وَاللّٰهُ الۡغَنِىُّ وَاَنۡـتُمُ الۡفُقَرَآءُ ‌ۚ وَاِنۡ تَتَوَلَّوۡا يَسۡتَـبۡدِلۡ قَوۡمًا غَيۡرَكُمۡ ۙ ثُمَّ لَا يَكُوۡنُوۡۤا اَمۡثَالَـكُم 

“Allah Ğani’dir, muhtaç değildir; siz ise fakirsiniz, O’na muhtaçsınız. Eğer yüz çevirirseniz, sizi başka bir kavimle değiştirir; sonra onlar sizin gibi olmazlar.” (Muhammed 38)

Bu ayet özellikle Müslümanlara yönelik bir tehdittir: Eğer Allah’ın dinini uygulamaz, emirlerini yerine getirmez ve O’nun indirdikleriyle hükmetmezseniz, eceliniz geldiğinde sizi değişik şekillerde ortadan kaldırır ve yerinize salih müminleri getirir. Bu yeni gelenler, sizin çocuklarınızdan da olabilir. Nitekim daveti üstlenmekle, yeni nesillerden salih müminler yetişir. Onlar daveti yüklenir, İslam’ın hâkimiyetini tesis etmeye ve Hilafeti kurmaya çalışırlar. Böylece Allah’ın emirlerini uygulamayanların yerine, bambaşka insanlar geçer.

Allah’ın izniyle Hilafeti kurmak üzeredirler. Böylece Kemalistler, laikler ve demokratlar ortadan kalkacak; Allah’a ihlasla iman eden ve salih amel işleyen kimseler toplumda söz sahibi olacak, Allah’ın indirdiği hükümlerle yönetecek, devleti ve insanların işlerini yalnızca İslam kanunlarıyla yürüteceklerdir. İnsanlar için en büyük rahmet budur.

Allah’ın vaadi mutlaka gerçekleşecektir.

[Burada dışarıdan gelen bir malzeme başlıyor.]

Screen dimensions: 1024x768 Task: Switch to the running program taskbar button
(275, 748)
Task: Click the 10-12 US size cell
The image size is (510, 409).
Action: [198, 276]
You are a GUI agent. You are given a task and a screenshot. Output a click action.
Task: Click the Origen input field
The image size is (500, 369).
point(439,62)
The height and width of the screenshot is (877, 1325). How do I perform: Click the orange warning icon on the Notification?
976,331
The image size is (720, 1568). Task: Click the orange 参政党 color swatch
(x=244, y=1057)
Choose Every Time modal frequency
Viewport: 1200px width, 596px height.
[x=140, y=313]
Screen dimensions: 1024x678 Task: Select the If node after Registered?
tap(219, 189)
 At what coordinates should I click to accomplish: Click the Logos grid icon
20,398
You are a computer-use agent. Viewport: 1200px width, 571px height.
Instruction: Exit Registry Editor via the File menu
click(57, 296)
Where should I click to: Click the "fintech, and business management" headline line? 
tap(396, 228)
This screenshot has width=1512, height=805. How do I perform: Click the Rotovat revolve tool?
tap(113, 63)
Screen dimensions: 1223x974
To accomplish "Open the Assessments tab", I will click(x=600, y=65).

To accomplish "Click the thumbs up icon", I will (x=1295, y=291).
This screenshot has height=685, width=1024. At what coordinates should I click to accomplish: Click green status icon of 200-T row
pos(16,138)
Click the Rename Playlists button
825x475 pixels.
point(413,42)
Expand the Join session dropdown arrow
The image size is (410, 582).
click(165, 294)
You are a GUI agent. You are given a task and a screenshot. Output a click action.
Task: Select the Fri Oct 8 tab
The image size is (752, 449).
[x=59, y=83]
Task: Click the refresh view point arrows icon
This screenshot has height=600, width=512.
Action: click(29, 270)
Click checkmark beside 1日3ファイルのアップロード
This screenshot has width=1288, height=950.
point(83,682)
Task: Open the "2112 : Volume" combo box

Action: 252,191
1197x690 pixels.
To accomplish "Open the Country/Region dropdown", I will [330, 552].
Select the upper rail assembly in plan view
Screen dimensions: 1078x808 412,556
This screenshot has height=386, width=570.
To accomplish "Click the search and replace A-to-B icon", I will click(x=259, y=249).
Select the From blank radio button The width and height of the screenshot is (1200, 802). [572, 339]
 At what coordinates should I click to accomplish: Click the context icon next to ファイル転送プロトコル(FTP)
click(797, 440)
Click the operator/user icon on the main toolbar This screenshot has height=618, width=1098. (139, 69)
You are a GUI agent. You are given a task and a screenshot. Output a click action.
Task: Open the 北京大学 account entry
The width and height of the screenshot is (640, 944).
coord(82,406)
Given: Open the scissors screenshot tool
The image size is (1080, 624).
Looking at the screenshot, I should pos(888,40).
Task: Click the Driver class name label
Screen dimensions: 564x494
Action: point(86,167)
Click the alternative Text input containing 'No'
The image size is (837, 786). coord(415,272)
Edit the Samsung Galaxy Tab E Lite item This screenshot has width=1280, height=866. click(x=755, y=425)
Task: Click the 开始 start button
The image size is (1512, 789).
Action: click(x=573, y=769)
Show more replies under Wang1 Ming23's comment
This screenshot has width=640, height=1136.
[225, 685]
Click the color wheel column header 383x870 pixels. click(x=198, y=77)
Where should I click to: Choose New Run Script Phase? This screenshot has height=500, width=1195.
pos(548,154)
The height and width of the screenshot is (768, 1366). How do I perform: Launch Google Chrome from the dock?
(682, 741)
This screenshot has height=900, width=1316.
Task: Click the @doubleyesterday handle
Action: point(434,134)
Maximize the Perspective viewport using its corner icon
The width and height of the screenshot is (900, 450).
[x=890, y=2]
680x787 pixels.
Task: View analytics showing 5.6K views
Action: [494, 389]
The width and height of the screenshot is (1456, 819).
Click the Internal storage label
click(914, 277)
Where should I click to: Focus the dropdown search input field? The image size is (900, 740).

Bu ifade çok kapsamlıdır: Hem insanların ecelleri gelecek ve ölecekler, hem zalimlerin yerine İslam hâkimiyetini kuracak adaletli kimseler gelecektir, hem de kıyamet günü gelip herkes hesaba çekilecektir.

Allah, Rasulü’ne kavmine şöyle demesini emreder:

“Bütün imkânlarınızla, elinizden gelen ne varsa yapın; şüphesiz ki ben de bütün imkânlarımla görevimi yapmaya devam edeceğim.”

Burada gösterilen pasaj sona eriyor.